So imagine you get unexpectedly laid off from your job of five years and then a couple of years later you hear that the big wig of that company is giving a lecture. You avoid it like the plague, right?
Of course I went, but not because he was speaking; I went because I always go to the Gallery 5 After 5 soirees. I go for the mingling, the drinking, the cheese-eating and usually the music and lecture. Tonight the music was absent and the lecturer less than to my taste, but all the other elements were in place.
So what can the publisher of the RTD possibly have to say that would be of interest to a roomful of people, 98% of whom don't read the paper?
Let's see, that the old business model is dead (duh) and that print will be around for at least 12-15 more years because that's how much life is left on the RTD's Hanover printing presses. Oh, yes he did.
There was a snappy Powerpoint presentation (noted with tongue firmly in cheek) and talk of satisfying the customer base, most of whom are aging Baby Boomers.
He told us about five people who regularly contacted him (the "Put it back!" guy, the racist, Richard, Mr. Blevins and Miss Ruby) for reasons negative and positive; his point was that experiencing these people is what makes being a publisher so satisfying. Well, that and the paycheck no doubt.
After that less than enlightening time that I'll never get back, there was Q & A period, although there weren't many direct answers to the questions. Never have so many syllables been uttered to say so little. I really must work on curtailing my inner smart aleck. Okay, maybe the outer one, too.
Fortunately next up was comedy which was intended to be at Mr. Silvestri's expense. The Richmond Comedy Coalition was doing a version of their Richmond Famous show where they take a local celeb's stories and improvise on them.
Except that they had almost nothing to go on. When the audience was asked to make some topic suggestions, a guy yelled out "Sex!" Knowing full well that that wasn't going to happen, I shouted out "Dating."
The publisher started talking about how working at a newspaper is like dating or some such meaningless doublespeak. After a roundabout story with no clear ties to sex or dating, one of the comedy troupe members asked him point blank, "Did you ever have a date?"
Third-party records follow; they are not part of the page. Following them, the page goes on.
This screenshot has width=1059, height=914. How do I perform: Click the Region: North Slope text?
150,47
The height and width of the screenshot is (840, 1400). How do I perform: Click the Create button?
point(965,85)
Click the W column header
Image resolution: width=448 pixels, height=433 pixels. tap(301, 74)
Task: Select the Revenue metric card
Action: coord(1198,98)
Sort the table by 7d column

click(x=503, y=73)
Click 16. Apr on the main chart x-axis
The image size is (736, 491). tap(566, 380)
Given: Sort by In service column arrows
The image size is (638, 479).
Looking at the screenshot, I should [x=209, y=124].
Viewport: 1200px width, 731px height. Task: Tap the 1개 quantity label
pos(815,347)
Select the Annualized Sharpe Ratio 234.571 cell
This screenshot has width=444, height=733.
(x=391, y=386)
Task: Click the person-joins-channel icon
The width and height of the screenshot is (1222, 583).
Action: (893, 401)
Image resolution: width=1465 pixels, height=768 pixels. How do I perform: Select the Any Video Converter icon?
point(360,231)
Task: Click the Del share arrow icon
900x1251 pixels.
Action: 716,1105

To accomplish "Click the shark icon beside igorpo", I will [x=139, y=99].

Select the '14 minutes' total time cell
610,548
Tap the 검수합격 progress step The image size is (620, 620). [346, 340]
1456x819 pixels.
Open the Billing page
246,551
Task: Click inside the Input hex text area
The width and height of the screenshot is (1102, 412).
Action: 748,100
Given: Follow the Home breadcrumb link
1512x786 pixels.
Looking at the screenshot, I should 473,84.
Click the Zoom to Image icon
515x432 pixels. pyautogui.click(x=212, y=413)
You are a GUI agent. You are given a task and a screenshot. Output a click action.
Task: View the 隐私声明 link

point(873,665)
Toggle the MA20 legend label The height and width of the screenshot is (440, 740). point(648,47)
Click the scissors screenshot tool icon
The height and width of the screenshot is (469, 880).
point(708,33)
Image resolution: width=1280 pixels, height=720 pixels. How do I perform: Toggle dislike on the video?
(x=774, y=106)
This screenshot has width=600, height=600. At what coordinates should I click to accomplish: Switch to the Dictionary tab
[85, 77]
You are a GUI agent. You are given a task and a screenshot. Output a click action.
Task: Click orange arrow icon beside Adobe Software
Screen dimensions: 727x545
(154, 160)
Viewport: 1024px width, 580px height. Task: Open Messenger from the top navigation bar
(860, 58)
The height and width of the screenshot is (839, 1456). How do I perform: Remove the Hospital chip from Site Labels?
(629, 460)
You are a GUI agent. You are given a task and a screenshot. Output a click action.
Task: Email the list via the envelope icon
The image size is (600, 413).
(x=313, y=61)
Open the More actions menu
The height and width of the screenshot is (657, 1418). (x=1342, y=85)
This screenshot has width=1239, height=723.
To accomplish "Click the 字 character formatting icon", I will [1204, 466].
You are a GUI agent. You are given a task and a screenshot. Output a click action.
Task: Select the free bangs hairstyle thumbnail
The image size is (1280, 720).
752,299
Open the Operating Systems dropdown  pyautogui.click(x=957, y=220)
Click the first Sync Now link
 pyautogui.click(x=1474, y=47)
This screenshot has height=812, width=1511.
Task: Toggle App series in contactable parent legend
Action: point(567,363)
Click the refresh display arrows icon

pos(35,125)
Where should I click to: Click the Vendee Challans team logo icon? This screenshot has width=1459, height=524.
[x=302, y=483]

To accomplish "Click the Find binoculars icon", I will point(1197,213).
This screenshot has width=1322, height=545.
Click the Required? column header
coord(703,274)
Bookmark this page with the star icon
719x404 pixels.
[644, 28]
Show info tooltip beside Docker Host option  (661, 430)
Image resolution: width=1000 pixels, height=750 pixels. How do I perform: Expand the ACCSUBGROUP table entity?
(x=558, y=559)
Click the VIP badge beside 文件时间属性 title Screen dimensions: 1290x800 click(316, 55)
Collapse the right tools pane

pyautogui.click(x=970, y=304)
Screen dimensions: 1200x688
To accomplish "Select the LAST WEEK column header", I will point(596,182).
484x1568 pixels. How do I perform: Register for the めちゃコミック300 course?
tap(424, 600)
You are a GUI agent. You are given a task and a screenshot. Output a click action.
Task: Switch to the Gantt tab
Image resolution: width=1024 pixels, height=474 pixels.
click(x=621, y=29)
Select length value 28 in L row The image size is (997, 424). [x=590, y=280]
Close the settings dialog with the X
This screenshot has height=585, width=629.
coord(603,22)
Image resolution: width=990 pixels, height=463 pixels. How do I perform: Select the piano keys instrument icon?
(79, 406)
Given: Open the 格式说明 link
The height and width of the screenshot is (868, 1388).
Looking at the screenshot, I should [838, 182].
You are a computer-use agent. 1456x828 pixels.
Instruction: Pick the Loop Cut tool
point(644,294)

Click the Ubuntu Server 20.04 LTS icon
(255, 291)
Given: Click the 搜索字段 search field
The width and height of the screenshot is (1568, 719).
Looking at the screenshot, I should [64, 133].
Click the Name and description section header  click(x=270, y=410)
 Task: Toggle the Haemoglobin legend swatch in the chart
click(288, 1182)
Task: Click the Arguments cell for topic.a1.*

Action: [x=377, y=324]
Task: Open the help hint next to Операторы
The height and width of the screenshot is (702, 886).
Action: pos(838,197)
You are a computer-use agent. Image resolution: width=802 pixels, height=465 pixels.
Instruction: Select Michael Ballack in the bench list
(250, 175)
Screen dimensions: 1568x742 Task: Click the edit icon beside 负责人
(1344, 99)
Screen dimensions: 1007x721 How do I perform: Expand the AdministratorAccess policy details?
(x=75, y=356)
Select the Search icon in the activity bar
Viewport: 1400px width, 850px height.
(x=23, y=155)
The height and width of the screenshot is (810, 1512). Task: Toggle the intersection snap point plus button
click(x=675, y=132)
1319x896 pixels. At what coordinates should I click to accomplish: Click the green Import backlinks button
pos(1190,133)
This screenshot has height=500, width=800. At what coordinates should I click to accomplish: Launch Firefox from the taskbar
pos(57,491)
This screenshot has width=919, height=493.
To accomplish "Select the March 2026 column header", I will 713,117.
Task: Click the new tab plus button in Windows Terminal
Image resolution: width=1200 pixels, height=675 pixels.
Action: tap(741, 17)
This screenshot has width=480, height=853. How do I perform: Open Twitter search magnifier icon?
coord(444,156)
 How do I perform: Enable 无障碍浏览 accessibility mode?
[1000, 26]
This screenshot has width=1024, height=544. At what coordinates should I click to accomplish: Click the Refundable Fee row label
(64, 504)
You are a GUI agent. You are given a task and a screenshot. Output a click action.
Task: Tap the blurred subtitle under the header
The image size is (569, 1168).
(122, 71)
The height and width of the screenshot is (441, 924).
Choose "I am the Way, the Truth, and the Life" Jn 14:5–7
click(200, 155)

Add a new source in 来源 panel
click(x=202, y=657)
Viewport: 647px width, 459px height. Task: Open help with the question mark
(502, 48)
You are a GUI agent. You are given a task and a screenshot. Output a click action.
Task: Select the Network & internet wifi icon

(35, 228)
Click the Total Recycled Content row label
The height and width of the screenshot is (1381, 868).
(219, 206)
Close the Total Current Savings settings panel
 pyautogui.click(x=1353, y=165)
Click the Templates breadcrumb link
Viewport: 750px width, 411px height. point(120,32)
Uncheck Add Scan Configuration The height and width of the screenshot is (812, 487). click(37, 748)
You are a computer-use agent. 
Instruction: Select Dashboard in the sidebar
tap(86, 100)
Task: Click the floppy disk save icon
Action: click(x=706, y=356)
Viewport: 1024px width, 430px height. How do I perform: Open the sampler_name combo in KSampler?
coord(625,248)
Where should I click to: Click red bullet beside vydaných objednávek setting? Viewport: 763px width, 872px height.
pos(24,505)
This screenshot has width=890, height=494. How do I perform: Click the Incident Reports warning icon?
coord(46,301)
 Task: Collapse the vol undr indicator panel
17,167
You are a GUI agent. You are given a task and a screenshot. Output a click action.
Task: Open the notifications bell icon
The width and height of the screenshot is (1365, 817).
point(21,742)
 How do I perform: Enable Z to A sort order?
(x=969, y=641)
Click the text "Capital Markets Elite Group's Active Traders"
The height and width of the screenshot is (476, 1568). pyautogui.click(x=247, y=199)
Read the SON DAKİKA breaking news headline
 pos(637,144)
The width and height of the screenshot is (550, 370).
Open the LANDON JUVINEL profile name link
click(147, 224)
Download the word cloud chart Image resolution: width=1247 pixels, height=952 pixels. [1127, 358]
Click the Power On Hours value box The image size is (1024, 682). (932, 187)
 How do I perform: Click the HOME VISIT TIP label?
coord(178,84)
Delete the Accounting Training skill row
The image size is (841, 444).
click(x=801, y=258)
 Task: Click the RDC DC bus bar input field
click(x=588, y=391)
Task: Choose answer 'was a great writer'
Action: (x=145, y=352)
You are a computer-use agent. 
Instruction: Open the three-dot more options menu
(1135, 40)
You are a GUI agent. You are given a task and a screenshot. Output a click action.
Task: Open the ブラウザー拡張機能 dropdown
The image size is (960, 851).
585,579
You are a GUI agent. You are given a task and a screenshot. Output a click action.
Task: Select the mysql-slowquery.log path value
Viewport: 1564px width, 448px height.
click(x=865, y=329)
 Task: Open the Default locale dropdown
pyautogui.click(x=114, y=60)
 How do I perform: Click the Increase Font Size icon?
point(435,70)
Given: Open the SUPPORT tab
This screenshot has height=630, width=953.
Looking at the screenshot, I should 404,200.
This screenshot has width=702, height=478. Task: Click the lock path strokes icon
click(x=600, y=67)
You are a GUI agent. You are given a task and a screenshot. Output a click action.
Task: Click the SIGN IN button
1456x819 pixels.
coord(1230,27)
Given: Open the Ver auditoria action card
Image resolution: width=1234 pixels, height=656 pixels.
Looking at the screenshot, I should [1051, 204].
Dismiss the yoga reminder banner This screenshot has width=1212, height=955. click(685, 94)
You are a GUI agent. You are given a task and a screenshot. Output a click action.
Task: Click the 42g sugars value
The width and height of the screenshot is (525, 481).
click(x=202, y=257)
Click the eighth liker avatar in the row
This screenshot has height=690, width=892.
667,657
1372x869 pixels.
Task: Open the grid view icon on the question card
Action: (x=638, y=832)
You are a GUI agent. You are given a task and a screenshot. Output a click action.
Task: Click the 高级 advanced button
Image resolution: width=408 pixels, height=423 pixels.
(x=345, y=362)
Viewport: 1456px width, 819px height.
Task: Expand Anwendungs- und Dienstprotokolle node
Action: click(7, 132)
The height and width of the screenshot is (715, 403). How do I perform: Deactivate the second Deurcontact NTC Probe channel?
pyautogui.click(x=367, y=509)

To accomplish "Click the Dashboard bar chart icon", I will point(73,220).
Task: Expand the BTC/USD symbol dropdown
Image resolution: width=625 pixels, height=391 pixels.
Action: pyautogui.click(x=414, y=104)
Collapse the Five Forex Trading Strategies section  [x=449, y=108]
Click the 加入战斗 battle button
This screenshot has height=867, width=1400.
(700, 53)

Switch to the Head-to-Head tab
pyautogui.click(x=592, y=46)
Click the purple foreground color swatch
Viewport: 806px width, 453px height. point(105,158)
Yes, he'd had a blind date in college and sent the girl flowers the next day. Tragically, they were left at the front door of a house where the family always used the back door. When he called her three weeks later to ask if she'd gotten them, they were found rotting on the front porch. Tragic, my seatmate noted.
RCC took it from there, doing a take off on a wife sending her husband a singing telegram which led the singer mistakenly to a recently-fumigated house; the poor singer ended up passed out and being gnawed on by rats before being discovered. It was pretty funny.
It was a testament to the improv talents of the RCC that they were able to make as much as they did with so little to go on, but they kept at it with a fair number of comics and newspaper skits; the audience laughed along, grateful to be done with Powerpoint and prognostications.
Dinner with a friend followed at the Franklin Inn, originally established in 1930 and in recent years the home of the Museum District's Corner Cafe.
I liked the clock on the outside post; it looked like it could have easily been inspired by the place's original incarnation.
Inside it was an old photograph of downtown with a huge banner proclaiming "Clean-up Paint-Up Richmond May 4-7" that looked like it was taken in the 30s that most appealed to me as we slid into a booth.
The menu was simple and very reasonably priced (topping out at $19.95 for the Ambassador for Two, 16 oz of French-sliced sirloin steak smothered in sauteed onions and mushrooms), even offering the DC classic Senate Bean Soup.
My friend opted for one of the specials, beef tips in horseradish gravy, which he loved, sopping up the gravy with the accompanying flatbread and then dipping sweet potato fries in it. I teased him about being Northern-born and so inclined to sop.
I went with the Buffalo Nickel Shrimp (spicy shrimp with crumbled bleu cheese over Gorgonzola bacon grits). The shrimp had nice heat, there was ample bleu chese and the amount of grits on that plate would have satisfied multiple Southerners.
Every now and then I had a moment, but only because the cable radio station was set to classic rock. Oh, yes, Journey, Styx and the Eagles were not only present in my ears, but also visible on the large screen TV, which not only told me the name of the song (and who on the planet doesn't know the names of these overplayed anthems?), but a fun fact about each song or band. It was slightly painful, but probably only for me.
But the conversation was good, the food enjoyable and the atmosphere relaxed, so what's a little Steve Perry between friends?
Any way you want it, that's the way I like it. Any way you want it. Yeesh.